= EXTRACT =
Schedule

Monday

Paul Hacking - Homological mirror symmetry for projective K3 surfaces

Joint work with Ailsa Keating (Cambridge). We prove the homological mirror symmetry conjecture of Kontsevich for projective K3 surfaces. In particular we prove the Lekili--Ueda conjecture: the complement of a smooth hyperplane section on a K3 surface is mirror to a degenerate K3 surface of type III in Kulikov's classification. Our proof builds on prior work of Seidel, Sheridan, and Ganatra--Pardon--Shende. I will not assume familiarity with the Fukaya category. arxiv:2503.05680

Kristin DeVleming - The Noether-Lefschetz locus in families of threefolds

Abstract: For a fixed threefold X and very ample line bundle H, the Noether-Lefschetz locus parametrizes surfaces in X which are linearly equivalent to H and have Picard rank greater than that of X. We discuss the behavior of special components of the Noether-Lefschetz locus as we deform the pair (X, H), particularly when X is a singular Fano threefold. This is joint work with A. Grassi and J. Rana.

Tom Coates - TBA

Tuesday

Rahul Pandharipande - The quantum cohomology of the Hilbert scheme of points 

I will present results old and new about the quantum cohomology and the higher genus enumerative geometry of the Hilbert scheme of points in the plane. I will highlight the remarkable number of connections to different streams of mathematics.

= REQUIRED TASKS =
A) Print the part of the schedule between "Rahul Pandharipande - The" and "streams of mathematics.", inclusive.
B) In the schedule, who is named as Paul Hacking's collaborator on the homological mirror symmetry work?
C) Write the next part of the schedule, picking up after its last line.
The listing after this has no connection to the schedule.

= PROVIDED INFORMATION =
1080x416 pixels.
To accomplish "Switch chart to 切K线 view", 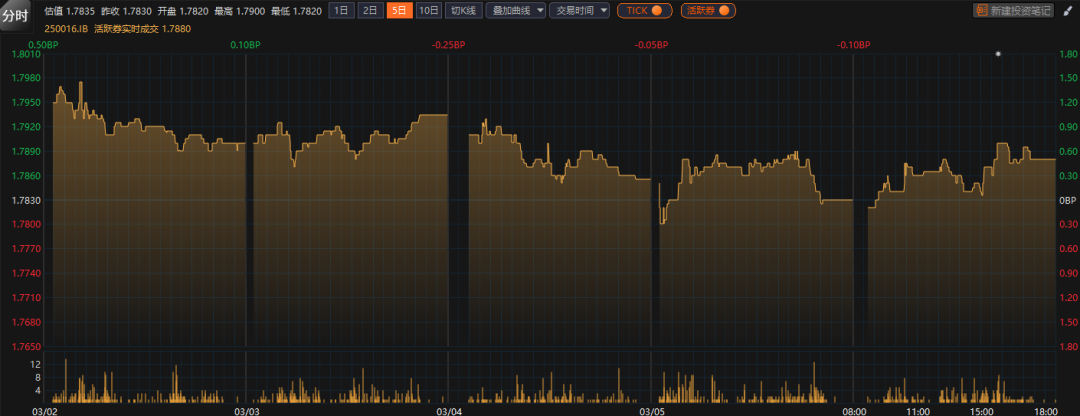I will (463, 11).
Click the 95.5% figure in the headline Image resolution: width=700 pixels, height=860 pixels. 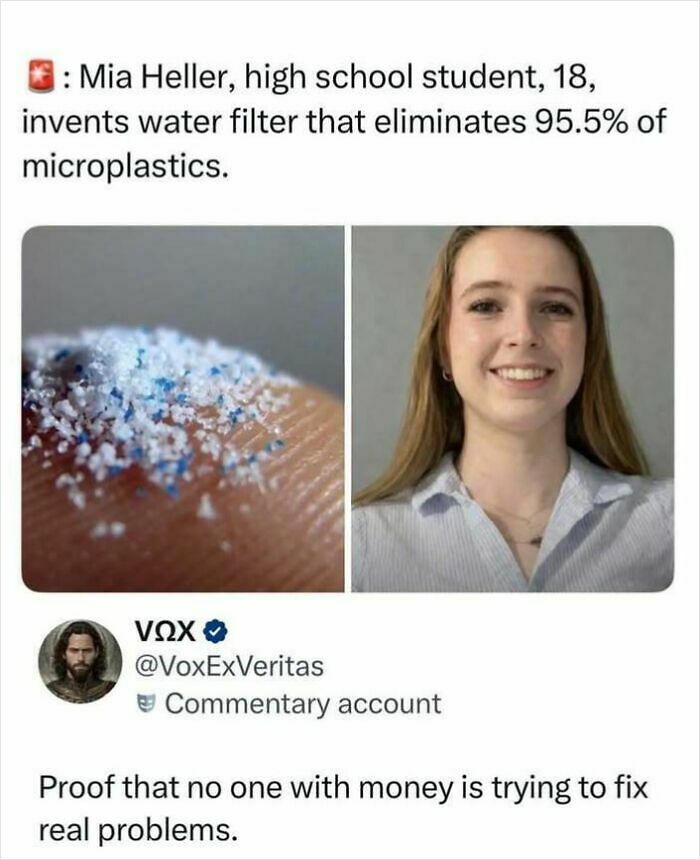(581, 122)
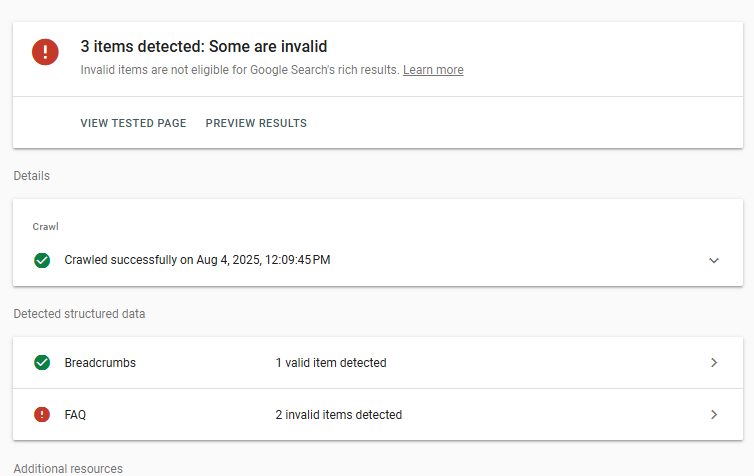754x476 pixels.
Task: Click the '2 invalid items detected' text
Action: coord(339,414)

= ANSWERS FOR THIS EXERCISE =
A)
Rahul Pandharipande - The quantum cohomology of the Hilbert scheme of points 

I will present results old and new about the quantum cohomology and the higher genus enumerative geometry of the Hilbert scheme of points in the plane. I will highlight the remarkable number of connections to different streams of mathematics.

B) Ailsa Keating (Cambridge).

C)
Cristina Manolache -  Higher genus reduced Gromov--Witten invariants

Gromov--Witten (GW) invariants ideally give counts of curves of genus g in a given variety. However, GW invariants with g greater than one, have a more subtle enumerative meaning: curves of lower genus also contribute to GW invariants. In genus one this problem was corrected by Vakil and Zinger, who defined more enumerative numbers called "reduced GW invariants". More recently Hu, Li and Niu gave a construction of reduced GW invariants in genus two. I will use desingularisations of sheaves to define reduced Gromov--Witten invariants in all genera. This is work with A. Cobos Rabano, E. Mann and R. Picciotto. 

Helge Ruddat - Smoothing singular toric Fanos

This talk provides an overview of Alessio Corti’s contributions, including our joint work, to the program of constructing smoothings for singular toric Fano varieties. A key achievement of this program is the unifying production of all 105 smooth Fano threefolds from singular toric varieties by a single method. The construction of (all?) Q-Gorenstein Fano 3-folds and smooth Fano 4-folds is within reach. I will highlight Alessio’s recent work about zero-mutable Laurent polynomials, explaining their role in constructing log structures and their application to studying the topology of complex singularities, such as the well-known but challenging Tom and Jerry singularities.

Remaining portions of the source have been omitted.